Work required => The whole listing should come back exactly as written, except for the pictures.

--------

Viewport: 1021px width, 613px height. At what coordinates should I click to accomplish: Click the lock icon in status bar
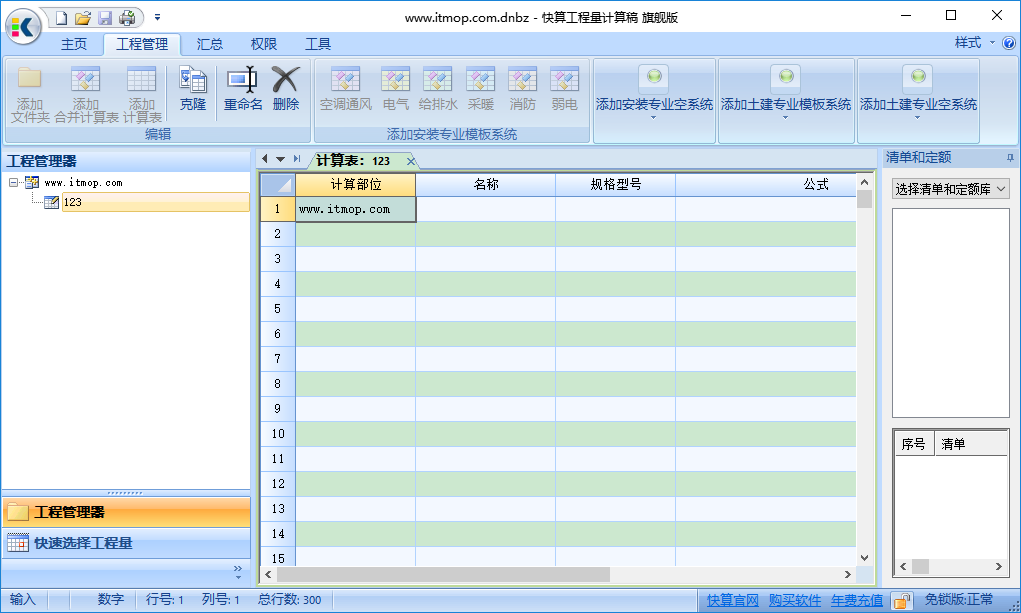point(901,600)
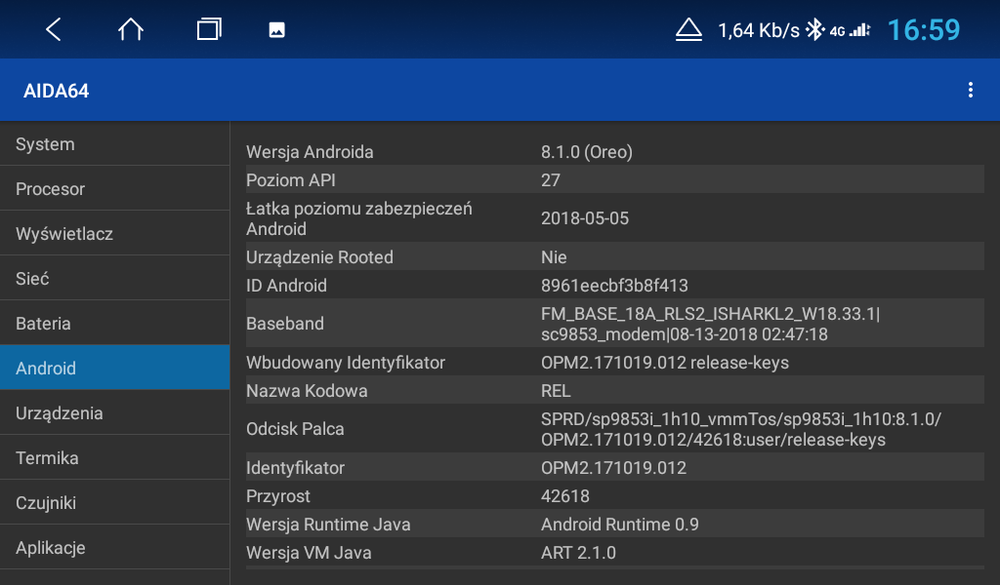View the Termika section
The image size is (1000, 585).
coord(115,457)
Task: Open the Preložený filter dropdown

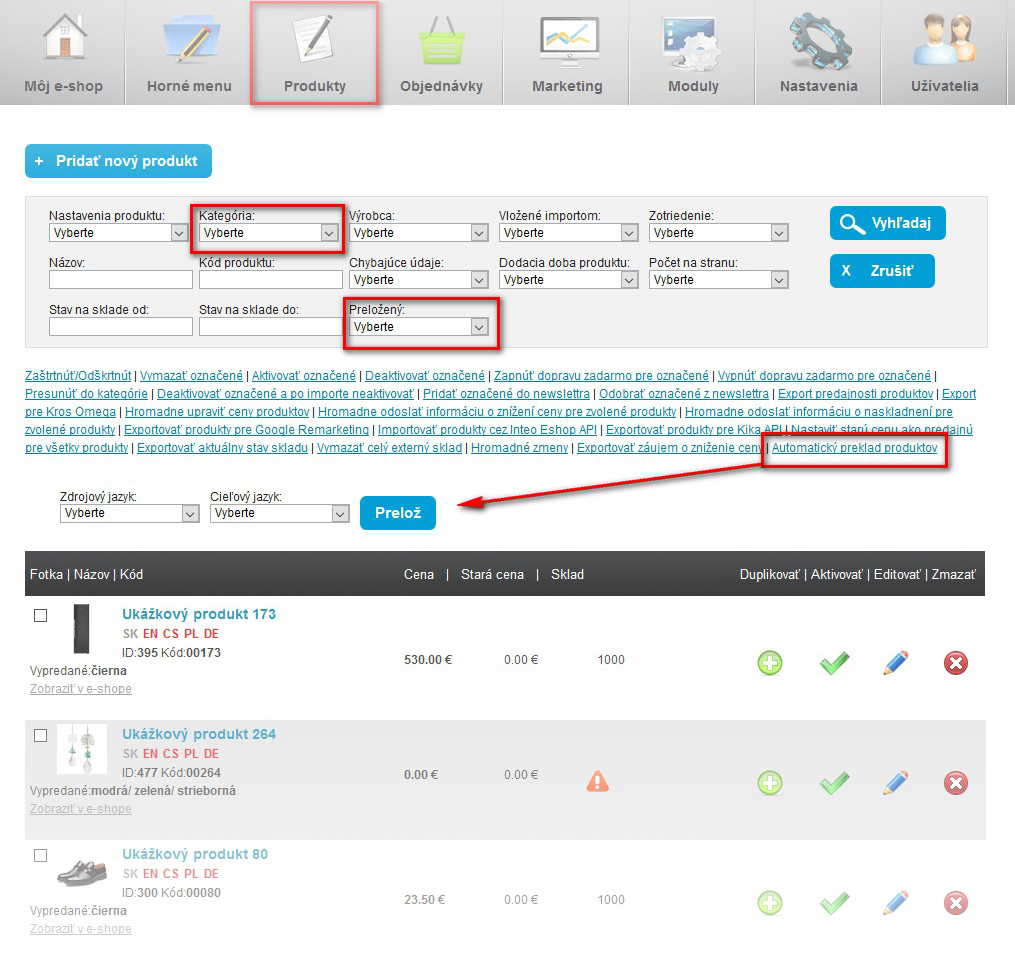Action: (419, 327)
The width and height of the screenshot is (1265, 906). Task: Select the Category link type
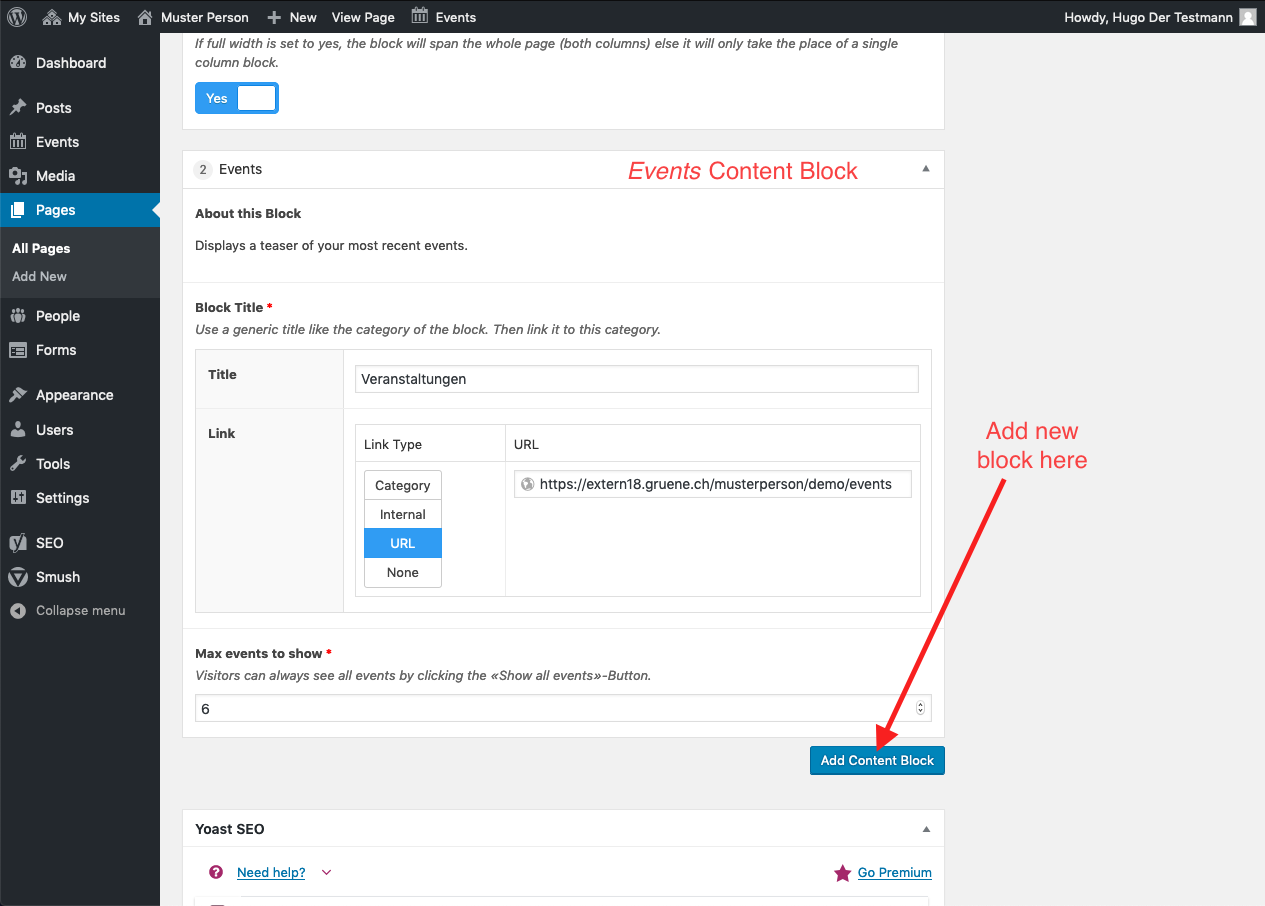click(x=403, y=485)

--------

Answer to the problem =>
Viewport: 1021px width, 613px height. At what coordinates should I click to accomplish: Click the lock icon in status bar
point(901,600)
View the Termika section
The image size is (1000, 585).
coord(115,457)
Task: Open the Preložený filter dropdown

Action: (419, 327)
The width and height of the screenshot is (1265, 906). Task: Select the Category link type
click(x=403, y=485)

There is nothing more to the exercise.